→ The problem
The required output is the exact run of lines in the listing below from the line holding "Where should I click to: Click" through the line holding "Given: Select Clothing (1) in Newest Shops", with no pictures.
★ ★ ★ ★
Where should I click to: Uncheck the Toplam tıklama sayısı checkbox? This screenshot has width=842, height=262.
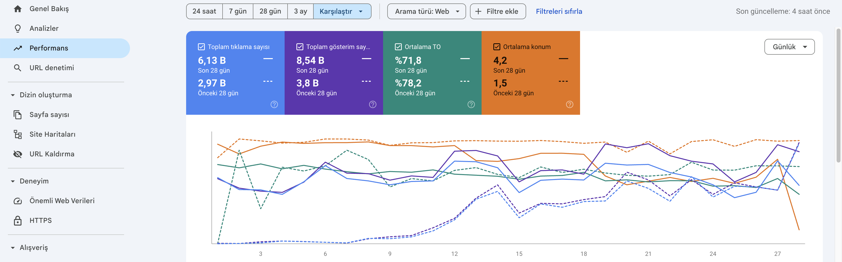pyautogui.click(x=201, y=47)
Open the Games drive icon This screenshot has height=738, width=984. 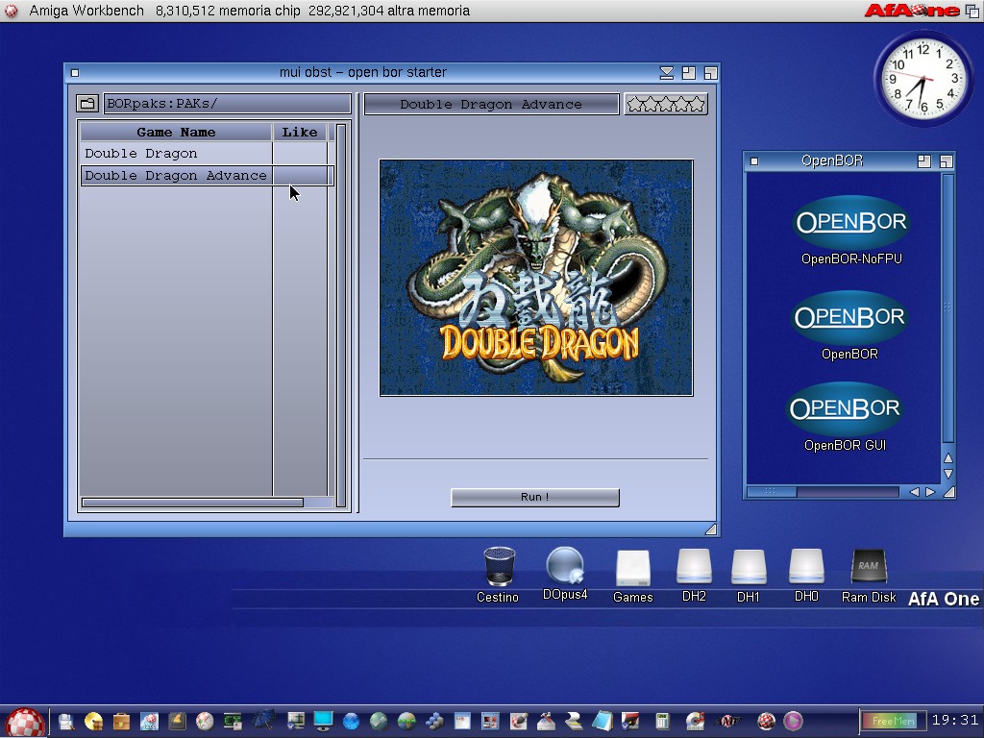pyautogui.click(x=632, y=568)
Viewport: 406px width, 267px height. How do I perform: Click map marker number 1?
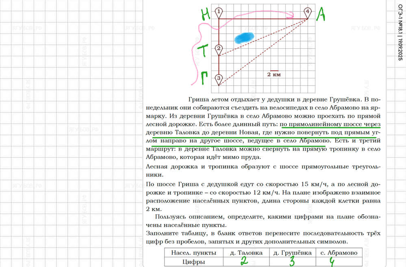(219, 12)
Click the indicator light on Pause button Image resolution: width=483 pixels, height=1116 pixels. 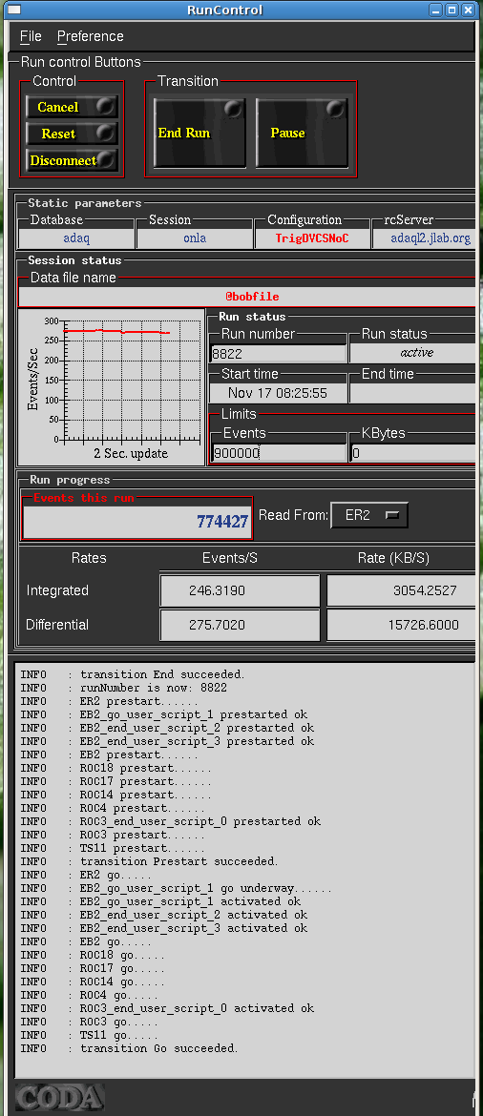pos(335,109)
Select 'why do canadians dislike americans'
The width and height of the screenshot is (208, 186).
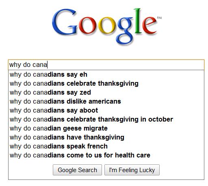click(x=106, y=102)
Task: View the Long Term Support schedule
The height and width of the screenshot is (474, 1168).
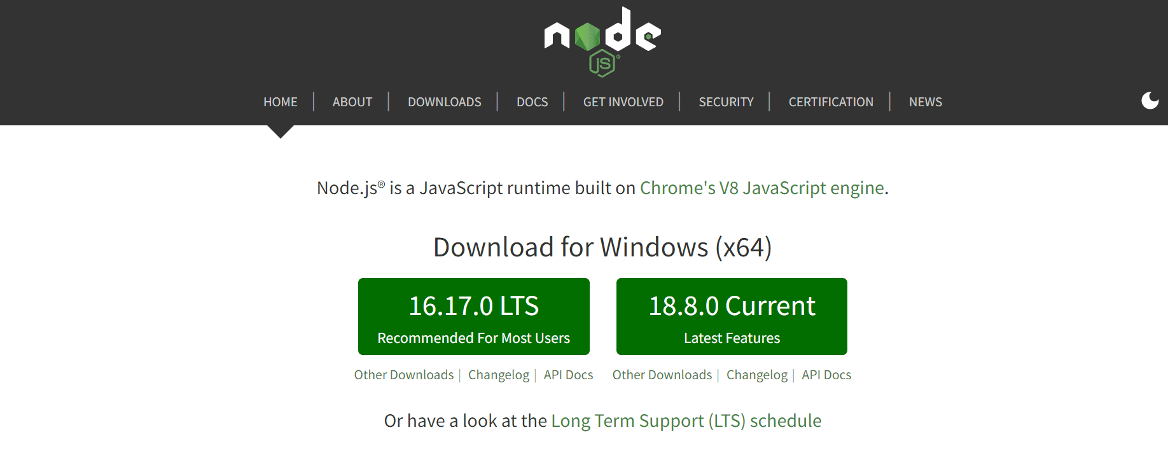Action: pyautogui.click(x=686, y=421)
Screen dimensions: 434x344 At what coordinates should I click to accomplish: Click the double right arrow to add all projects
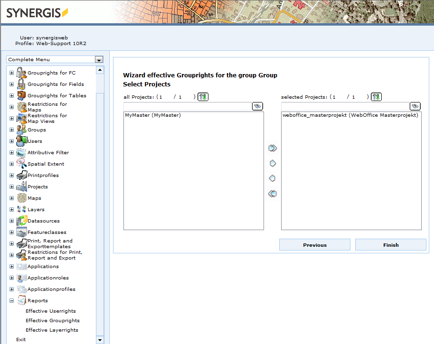click(x=273, y=148)
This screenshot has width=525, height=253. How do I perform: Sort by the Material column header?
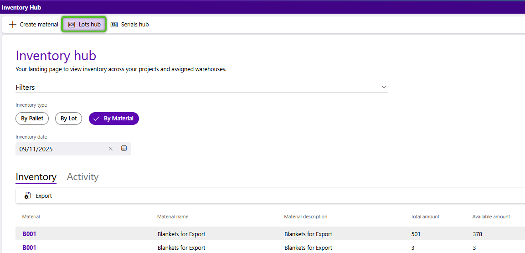coord(31,217)
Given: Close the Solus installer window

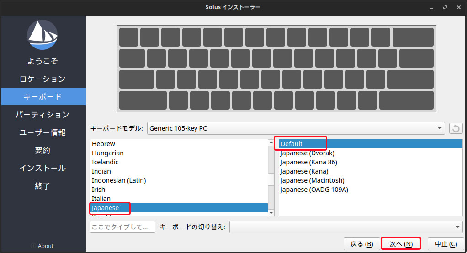Looking at the screenshot, I should coord(458,7).
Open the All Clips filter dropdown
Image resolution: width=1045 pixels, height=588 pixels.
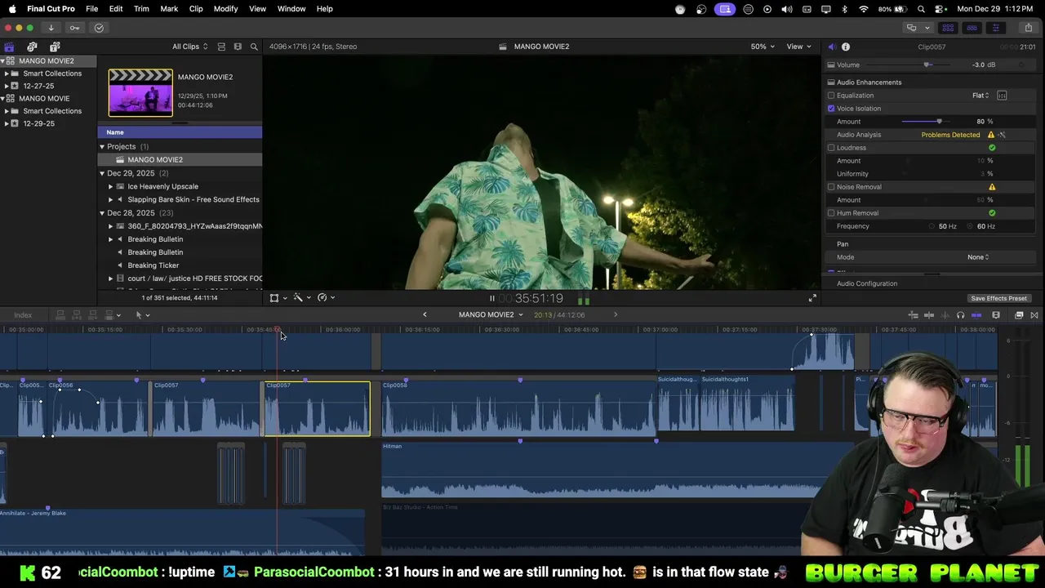(189, 47)
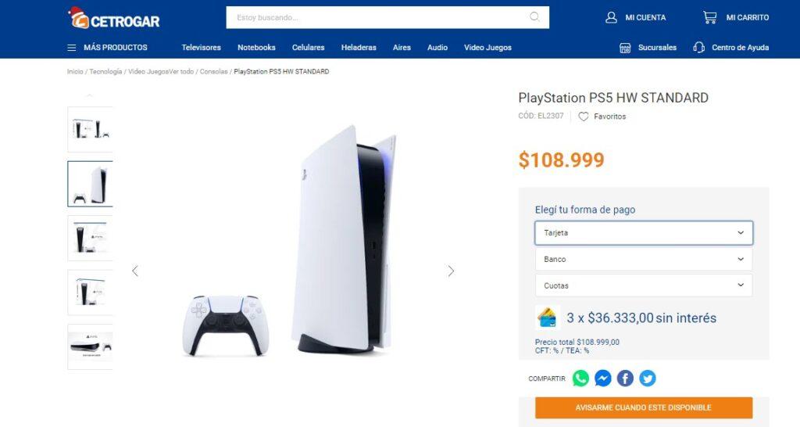Expand the Tarjeta dropdown

pos(644,233)
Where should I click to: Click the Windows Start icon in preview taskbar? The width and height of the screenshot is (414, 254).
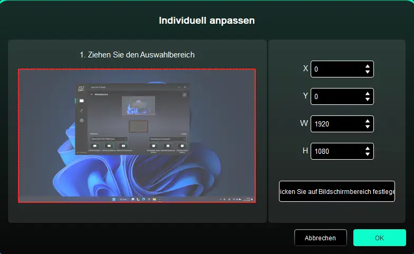112,200
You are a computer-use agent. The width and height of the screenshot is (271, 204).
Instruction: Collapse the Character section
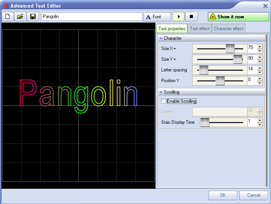tap(161, 38)
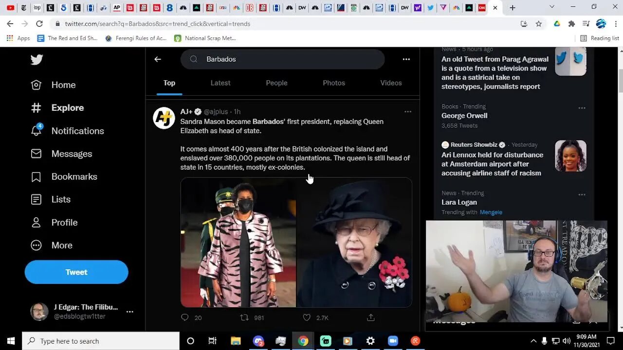Share the AJ+ tweet

[x=370, y=317]
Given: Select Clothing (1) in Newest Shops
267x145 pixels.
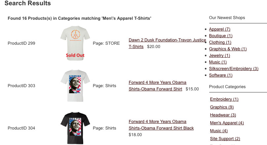Looking at the screenshot, I should coord(220,42).
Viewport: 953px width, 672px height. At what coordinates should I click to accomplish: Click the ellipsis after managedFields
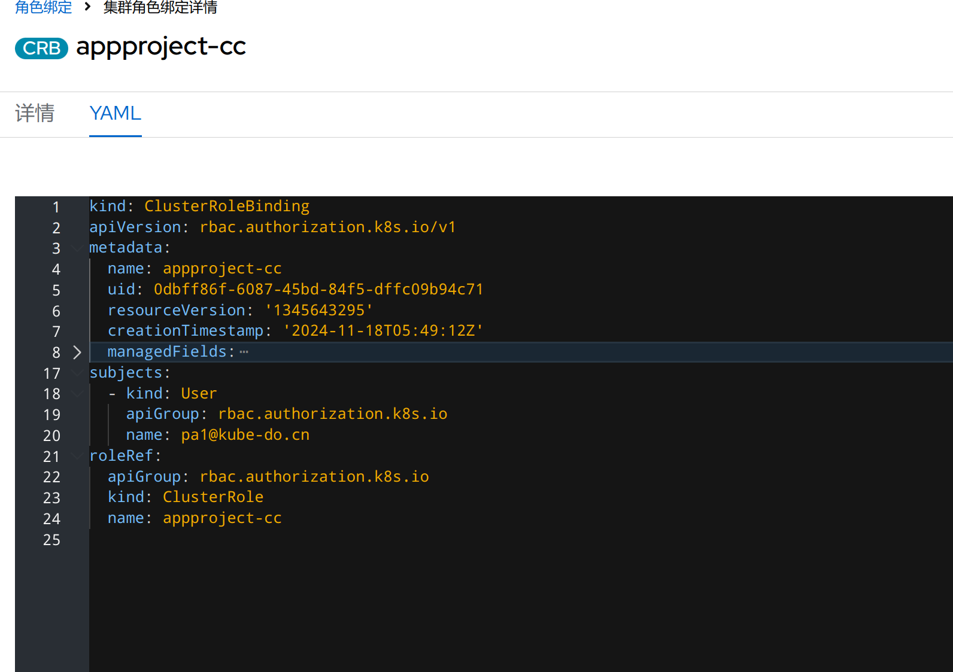click(x=244, y=352)
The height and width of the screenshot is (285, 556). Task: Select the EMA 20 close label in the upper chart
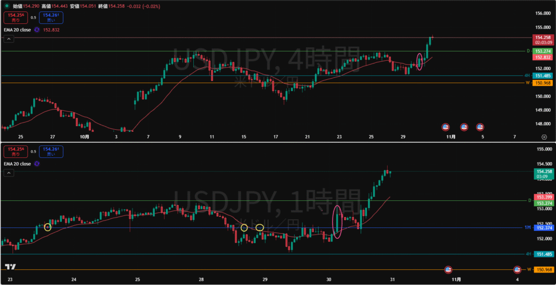[x=17, y=30]
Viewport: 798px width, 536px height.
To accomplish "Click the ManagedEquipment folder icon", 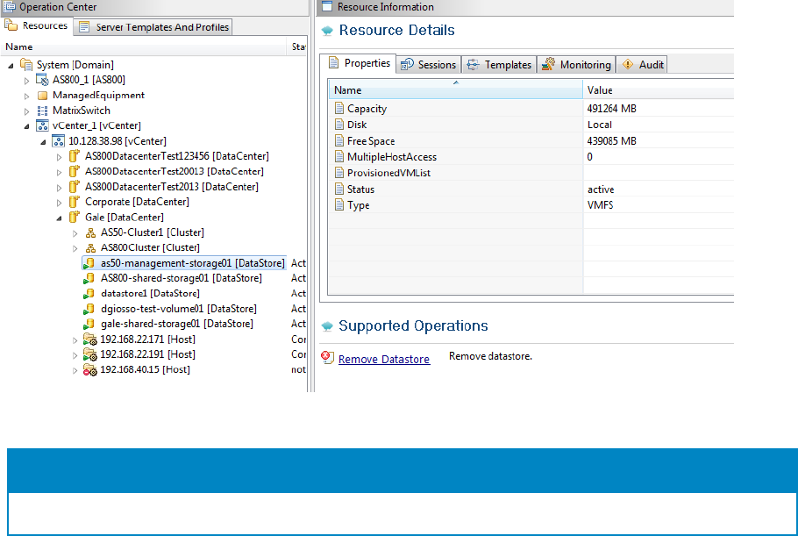I will click(42, 96).
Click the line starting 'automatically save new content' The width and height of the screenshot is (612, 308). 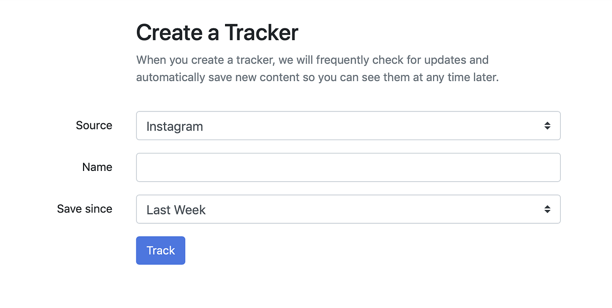click(x=317, y=78)
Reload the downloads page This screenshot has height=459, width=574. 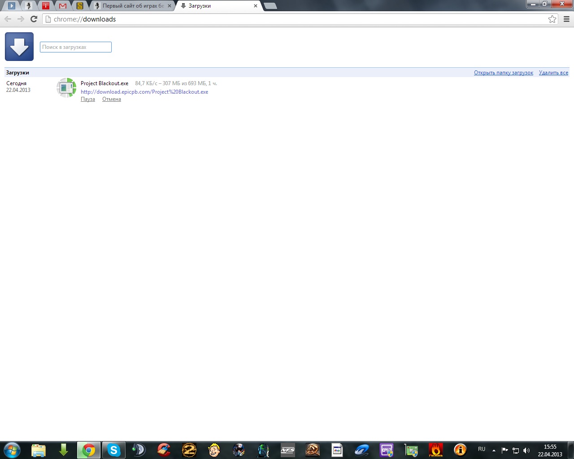point(34,19)
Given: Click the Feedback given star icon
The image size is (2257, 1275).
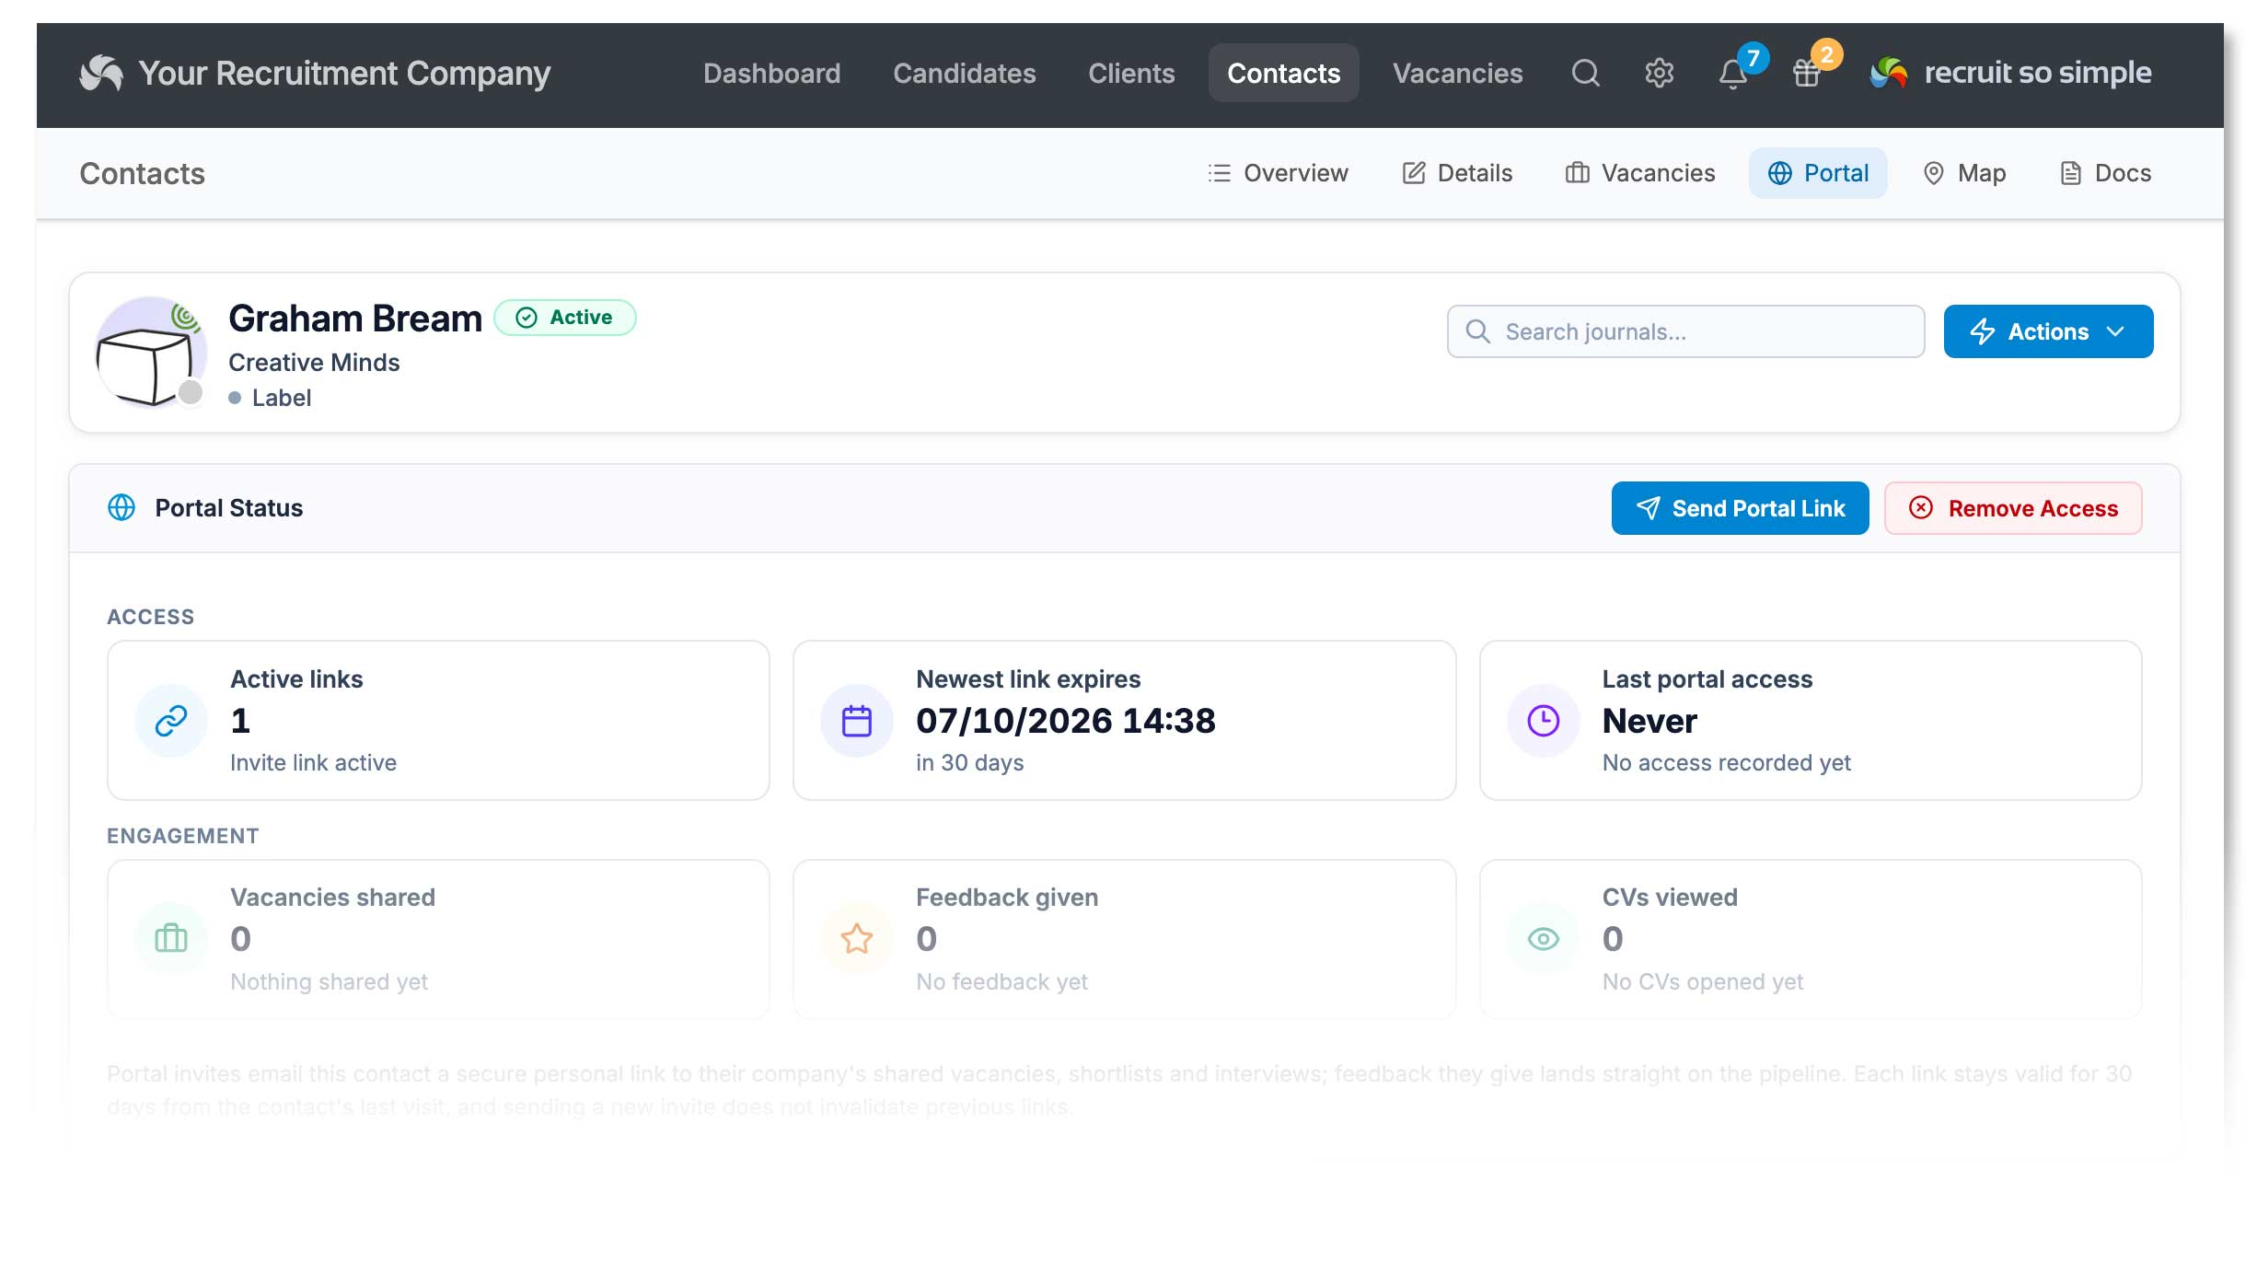Looking at the screenshot, I should [x=857, y=939].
★ ★ ★ ★
→ Answer section
Where should I click to: Click the Windows Start icon in preview taskbar? The width and height of the screenshot is (414, 254).
112,200
You are a computer-use agent. The width and height of the screenshot is (271, 204).
Instruction: Collapse the Character section
tap(161, 38)
Share the AJ+ tweet

[x=370, y=317]
Given: Select Clothing (1) in Newest Shops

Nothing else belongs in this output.